= Georgia Pacific Railway =

The Georgia Pacific Railway was a railway company chartered on December 31, 1881, consolidating the Georgia Western Railroad and the Georgia Pacific Railroad Company of Alabama.

The Georgia Western Railroad was chartered by the Georgia Legislature in 1854, incorporated by Richard Peters, Lemuel Grant, and other prominent Atlantans. Its mission was to connect Atlanta via Villa Rica or Carrollton with destinations to the southwest in the direction of Alabama, specifically Jacksonville or Tuscaloosa. However, the Georgia Western was never built.
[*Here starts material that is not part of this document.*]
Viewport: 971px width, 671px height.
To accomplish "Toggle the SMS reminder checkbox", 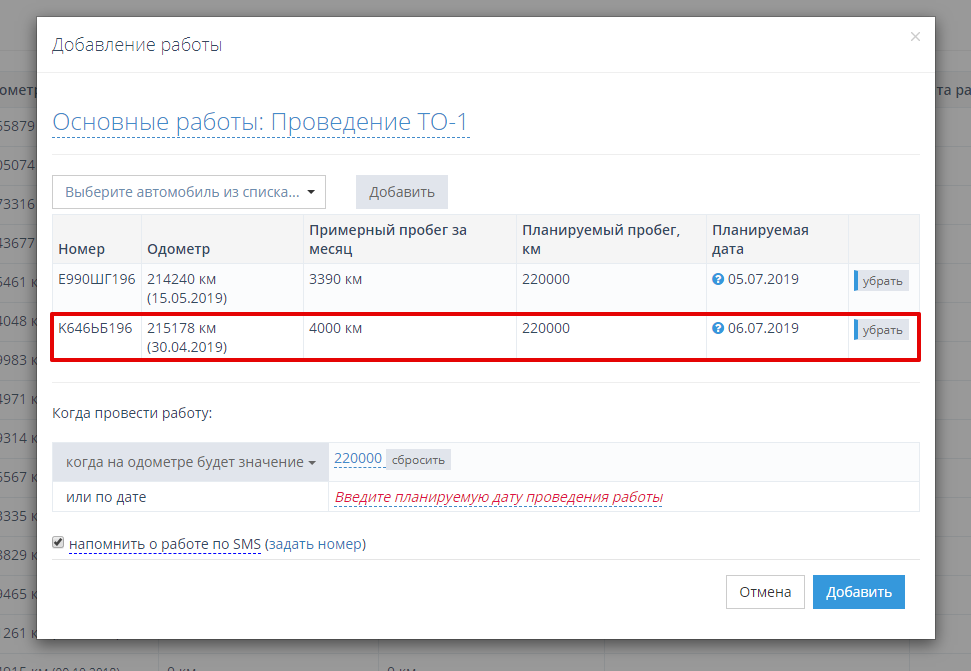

After consolidation, construction between 1882 and 1889 allowed the Georgia Pacific to connect Atlanta, Georgia, and Greenville, Mississippi. According to Georgia's Railroad History and Heritage, "the railroad opened between Atlanta and Birmingham in November, 1883; between Birmingham and Columbus, MS, in 1887; and between Columbus and the Mississippi River in 1889."

The Georgia Pacific was bought and absorbed by the Southern Railway in 1894. The Southern Railway was merged into the Norfolk Southern Railway in 1982. The portion of the line west of Columbus was split out (1923) and for a time was a part of the Illinois Central Gulf RR.